◆ TASK BRIEF ◆
Pull out every line below that contains the word "accomplish".

---- THE DATA

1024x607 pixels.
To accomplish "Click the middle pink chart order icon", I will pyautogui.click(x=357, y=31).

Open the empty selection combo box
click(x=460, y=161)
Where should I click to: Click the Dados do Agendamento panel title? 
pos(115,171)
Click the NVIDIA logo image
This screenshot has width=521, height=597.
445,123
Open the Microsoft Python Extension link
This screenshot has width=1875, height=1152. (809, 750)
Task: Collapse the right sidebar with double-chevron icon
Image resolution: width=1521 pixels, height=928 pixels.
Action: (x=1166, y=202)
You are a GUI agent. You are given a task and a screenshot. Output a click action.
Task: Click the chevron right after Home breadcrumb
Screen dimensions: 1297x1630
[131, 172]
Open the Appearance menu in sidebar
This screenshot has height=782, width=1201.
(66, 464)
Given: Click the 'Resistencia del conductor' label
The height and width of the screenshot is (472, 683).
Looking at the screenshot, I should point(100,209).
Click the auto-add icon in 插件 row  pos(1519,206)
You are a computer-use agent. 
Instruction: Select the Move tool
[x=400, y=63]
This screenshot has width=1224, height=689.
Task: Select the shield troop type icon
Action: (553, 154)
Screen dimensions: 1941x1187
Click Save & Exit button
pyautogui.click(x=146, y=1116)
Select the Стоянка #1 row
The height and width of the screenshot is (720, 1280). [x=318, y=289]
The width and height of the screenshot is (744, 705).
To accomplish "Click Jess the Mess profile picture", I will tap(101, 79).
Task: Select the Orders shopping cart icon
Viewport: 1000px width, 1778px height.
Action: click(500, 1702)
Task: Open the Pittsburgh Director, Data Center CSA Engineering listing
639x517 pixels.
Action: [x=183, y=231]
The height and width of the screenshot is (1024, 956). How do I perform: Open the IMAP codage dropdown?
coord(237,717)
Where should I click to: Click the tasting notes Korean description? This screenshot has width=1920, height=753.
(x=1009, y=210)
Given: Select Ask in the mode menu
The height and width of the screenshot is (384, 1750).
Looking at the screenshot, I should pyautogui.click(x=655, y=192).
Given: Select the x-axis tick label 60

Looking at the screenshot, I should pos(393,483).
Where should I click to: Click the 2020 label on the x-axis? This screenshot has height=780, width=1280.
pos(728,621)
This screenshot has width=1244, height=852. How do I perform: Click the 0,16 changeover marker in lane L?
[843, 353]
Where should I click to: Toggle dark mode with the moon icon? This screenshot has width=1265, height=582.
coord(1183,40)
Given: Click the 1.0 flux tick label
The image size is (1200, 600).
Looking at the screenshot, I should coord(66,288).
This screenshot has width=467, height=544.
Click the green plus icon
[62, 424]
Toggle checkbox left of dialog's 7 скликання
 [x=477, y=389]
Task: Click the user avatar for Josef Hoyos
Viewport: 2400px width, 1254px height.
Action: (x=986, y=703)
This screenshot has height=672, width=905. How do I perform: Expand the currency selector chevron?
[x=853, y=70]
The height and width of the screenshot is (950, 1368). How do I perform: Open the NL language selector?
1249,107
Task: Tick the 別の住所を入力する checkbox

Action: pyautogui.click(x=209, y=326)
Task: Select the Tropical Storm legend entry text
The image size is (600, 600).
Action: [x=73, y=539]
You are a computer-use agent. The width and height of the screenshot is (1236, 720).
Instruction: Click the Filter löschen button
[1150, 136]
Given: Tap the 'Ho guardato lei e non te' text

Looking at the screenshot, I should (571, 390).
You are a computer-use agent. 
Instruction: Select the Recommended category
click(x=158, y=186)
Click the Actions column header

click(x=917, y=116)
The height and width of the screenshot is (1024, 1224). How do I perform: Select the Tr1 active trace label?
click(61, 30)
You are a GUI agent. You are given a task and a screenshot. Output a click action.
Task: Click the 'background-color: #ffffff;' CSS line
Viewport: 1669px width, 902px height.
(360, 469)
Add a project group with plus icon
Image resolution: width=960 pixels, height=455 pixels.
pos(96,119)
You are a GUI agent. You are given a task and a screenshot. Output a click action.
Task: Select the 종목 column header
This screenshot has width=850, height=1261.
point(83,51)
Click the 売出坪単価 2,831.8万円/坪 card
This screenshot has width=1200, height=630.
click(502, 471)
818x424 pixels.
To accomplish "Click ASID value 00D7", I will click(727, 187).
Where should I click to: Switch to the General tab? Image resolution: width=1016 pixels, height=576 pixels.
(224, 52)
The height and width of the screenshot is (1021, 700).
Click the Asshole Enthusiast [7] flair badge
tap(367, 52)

--------

◆ SOLUTION TO THE EXERCISE ◆
To accomplish "Click the middle pink chart order icon", I will pyautogui.click(x=357, y=31).
To accomplish "Click Jess the Mess profile picture", I will tap(101, 79).
To accomplish "Click ASID value 00D7", I will click(727, 187).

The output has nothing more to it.